--- JOB ---
Edit the lines from the one containing "Click the Guess column header" through the one containing "click(341, 180)" by changing "column header" to "column heading", and return only those lines with nothing else altered.

***** ITEMS

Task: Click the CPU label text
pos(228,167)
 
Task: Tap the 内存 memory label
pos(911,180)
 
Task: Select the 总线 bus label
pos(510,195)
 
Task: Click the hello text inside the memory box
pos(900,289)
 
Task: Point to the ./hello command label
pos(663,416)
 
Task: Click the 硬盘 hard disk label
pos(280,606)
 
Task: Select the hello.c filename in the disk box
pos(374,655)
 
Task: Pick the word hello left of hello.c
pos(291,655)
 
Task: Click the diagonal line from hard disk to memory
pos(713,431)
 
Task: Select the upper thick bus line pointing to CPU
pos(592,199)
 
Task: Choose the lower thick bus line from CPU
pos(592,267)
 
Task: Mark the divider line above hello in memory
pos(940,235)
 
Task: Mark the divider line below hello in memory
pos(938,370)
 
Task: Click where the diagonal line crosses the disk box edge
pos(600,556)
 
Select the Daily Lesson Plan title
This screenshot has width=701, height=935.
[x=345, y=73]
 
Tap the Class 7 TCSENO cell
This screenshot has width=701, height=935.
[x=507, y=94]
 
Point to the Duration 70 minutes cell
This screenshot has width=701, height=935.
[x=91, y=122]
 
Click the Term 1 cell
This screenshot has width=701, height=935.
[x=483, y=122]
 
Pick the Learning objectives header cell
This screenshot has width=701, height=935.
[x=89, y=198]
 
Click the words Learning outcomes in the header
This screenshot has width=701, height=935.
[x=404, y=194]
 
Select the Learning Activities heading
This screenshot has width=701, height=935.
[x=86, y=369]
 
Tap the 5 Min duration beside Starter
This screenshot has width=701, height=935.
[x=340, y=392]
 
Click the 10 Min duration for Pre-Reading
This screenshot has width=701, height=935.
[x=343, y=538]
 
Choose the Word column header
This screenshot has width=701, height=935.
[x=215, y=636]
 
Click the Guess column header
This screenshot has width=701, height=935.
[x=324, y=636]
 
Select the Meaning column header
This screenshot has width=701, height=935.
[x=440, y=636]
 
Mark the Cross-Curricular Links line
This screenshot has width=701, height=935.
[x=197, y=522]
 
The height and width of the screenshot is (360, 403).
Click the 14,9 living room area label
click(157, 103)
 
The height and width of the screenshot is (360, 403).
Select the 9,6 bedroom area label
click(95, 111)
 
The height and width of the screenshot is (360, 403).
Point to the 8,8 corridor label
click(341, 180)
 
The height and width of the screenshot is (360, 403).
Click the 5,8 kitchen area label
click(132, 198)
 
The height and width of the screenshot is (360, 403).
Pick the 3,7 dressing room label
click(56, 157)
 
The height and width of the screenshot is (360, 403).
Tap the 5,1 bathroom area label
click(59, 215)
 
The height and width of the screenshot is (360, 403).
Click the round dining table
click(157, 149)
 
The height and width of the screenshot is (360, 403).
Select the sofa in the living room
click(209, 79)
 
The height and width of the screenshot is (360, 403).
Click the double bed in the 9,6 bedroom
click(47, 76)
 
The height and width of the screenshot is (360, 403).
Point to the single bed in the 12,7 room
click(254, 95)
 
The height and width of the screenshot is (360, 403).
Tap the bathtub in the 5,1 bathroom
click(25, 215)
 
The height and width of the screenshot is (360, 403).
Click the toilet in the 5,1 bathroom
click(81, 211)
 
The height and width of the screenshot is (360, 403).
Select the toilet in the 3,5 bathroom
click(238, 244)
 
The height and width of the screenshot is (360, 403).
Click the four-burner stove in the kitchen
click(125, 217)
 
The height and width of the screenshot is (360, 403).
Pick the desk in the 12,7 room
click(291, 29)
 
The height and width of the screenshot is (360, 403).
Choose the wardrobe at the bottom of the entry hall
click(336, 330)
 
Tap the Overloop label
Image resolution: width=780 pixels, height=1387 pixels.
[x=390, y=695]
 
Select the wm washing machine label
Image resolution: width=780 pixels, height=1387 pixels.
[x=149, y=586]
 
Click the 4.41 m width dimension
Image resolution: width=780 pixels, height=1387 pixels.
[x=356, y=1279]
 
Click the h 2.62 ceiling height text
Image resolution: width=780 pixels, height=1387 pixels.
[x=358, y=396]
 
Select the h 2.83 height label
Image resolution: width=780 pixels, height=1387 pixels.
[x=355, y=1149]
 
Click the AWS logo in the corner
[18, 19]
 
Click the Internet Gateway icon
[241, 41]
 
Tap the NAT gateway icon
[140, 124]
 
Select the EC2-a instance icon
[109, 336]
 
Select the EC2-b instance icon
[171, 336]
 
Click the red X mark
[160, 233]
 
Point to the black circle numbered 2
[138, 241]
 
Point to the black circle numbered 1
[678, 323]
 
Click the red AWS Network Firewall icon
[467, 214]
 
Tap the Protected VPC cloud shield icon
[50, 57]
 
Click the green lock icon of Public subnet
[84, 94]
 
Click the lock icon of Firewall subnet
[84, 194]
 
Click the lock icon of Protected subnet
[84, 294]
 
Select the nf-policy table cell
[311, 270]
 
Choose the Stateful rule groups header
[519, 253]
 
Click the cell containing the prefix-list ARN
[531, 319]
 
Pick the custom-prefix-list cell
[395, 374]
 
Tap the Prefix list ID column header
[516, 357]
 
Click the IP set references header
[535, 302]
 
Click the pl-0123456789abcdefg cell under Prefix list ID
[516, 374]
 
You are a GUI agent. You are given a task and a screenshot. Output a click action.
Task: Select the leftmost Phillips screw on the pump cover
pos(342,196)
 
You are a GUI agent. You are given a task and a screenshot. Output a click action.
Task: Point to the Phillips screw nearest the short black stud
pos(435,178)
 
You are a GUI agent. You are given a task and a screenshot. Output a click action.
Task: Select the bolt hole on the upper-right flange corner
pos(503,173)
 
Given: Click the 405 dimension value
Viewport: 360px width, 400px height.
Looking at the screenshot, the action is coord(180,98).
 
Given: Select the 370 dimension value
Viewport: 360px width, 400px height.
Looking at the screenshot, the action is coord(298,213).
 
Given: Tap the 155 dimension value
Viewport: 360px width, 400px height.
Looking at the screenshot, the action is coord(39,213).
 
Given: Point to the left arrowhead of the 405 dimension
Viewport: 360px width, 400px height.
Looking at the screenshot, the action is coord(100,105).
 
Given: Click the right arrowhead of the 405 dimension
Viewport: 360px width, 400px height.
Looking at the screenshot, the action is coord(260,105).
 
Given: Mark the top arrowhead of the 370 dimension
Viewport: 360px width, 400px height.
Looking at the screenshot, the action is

**********

--- ANSWER TO THE TASK ---
Click the Guess column heading
This screenshot has width=701, height=935.
[x=324, y=636]
 
Select the Meaning column heading
This screenshot has width=701, height=935.
[x=440, y=636]
 
Mark the Cross-Curricular Links line
This screenshot has width=701, height=935.
[x=197, y=522]
 
The height and width of the screenshot is (360, 403).
Click the 14,9 living room area label
click(157, 103)
 
The height and width of the screenshot is (360, 403).
Select the 9,6 bedroom area label
click(95, 111)
 
The height and width of the screenshot is (360, 403).
Point to the 8,8 corridor label
click(341, 180)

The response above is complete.